Data START

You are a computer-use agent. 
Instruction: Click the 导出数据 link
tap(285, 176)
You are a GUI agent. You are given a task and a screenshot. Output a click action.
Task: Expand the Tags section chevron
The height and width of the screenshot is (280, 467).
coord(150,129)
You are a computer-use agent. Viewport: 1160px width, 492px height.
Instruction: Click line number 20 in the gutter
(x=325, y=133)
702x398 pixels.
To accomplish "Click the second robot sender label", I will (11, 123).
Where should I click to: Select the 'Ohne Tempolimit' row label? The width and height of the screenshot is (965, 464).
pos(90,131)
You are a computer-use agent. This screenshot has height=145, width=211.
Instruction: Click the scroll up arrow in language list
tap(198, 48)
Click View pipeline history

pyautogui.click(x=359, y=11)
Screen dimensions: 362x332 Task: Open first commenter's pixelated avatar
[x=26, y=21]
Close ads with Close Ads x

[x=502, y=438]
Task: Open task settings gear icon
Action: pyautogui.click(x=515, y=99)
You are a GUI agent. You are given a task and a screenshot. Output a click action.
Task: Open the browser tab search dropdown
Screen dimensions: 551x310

Data END

Exercise instructions -
Wherever the string "computer" turns up in the material, copy the whole line.

Response area -
You are a computer-use agent. 
You are a computer-use agent. Viewport: 1160px width, 492px height.
You are a computer-use agent. This screenshot has height=145, width=211.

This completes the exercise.